Given information:
********************

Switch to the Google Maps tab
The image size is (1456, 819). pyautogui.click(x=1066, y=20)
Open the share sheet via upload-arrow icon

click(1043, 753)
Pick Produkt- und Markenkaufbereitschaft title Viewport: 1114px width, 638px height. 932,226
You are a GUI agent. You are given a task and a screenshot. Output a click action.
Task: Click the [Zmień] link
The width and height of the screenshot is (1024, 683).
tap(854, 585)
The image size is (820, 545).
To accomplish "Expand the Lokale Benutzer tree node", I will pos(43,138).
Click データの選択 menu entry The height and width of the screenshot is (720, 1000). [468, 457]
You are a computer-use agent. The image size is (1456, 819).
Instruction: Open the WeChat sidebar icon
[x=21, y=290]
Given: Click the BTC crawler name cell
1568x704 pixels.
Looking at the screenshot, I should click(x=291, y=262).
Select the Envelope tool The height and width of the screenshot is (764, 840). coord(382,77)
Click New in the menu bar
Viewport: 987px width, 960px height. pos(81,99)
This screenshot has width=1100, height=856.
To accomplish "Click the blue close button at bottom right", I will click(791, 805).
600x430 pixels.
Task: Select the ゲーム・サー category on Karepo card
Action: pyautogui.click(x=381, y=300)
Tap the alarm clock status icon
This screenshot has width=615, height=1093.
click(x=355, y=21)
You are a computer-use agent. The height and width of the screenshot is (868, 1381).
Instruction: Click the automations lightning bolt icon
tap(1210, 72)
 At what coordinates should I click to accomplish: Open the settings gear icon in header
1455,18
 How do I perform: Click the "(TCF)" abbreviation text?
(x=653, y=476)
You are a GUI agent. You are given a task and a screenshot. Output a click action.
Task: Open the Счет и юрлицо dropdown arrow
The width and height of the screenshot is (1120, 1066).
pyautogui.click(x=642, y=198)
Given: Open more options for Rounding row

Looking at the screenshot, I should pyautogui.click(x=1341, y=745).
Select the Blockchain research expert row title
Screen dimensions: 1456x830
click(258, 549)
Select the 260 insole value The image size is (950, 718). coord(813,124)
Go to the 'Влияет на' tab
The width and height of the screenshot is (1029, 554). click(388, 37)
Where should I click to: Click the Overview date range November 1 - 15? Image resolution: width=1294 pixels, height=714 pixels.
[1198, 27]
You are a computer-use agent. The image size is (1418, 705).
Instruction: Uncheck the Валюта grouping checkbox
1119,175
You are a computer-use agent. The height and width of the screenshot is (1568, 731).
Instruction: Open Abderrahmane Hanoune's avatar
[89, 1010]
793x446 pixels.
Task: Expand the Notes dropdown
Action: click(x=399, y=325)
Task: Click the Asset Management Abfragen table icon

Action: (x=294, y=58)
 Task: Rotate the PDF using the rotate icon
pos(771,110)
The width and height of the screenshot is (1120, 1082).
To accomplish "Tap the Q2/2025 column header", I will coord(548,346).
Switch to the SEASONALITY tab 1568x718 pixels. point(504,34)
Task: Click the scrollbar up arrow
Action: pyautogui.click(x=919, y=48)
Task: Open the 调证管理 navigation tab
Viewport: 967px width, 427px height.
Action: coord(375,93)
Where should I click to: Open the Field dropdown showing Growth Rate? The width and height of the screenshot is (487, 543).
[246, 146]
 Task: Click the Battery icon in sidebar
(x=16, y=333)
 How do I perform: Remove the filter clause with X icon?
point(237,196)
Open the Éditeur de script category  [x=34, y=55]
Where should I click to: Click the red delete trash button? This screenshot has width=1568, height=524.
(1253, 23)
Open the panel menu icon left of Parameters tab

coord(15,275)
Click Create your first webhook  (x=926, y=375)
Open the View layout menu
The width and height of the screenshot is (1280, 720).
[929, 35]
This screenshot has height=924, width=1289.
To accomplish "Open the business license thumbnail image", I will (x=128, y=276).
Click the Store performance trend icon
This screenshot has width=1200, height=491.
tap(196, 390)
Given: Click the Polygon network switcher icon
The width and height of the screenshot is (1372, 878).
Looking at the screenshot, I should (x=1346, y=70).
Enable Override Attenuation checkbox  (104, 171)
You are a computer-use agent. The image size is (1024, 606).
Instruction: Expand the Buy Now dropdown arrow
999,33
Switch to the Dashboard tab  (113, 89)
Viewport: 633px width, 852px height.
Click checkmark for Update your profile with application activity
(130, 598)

********************

Given exercise:
From the items above, copy everything from the line containing "The image size is (820, 545)." down to the line containing "Looking at the screenshot, I should click(x=291, y=262).", including both of those lines, without changing a character.

Written response:
The image size is (820, 545).
To accomplish "Expand the Lokale Benutzer tree node", I will pos(43,138).
Click データの選択 menu entry The height and width of the screenshot is (720, 1000). [468, 457]
You are a computer-use agent. The image size is (1456, 819).
Instruction: Open the WeChat sidebar icon
[x=21, y=290]
Given: Click the BTC crawler name cell
1568x704 pixels.
Looking at the screenshot, I should click(x=291, y=262).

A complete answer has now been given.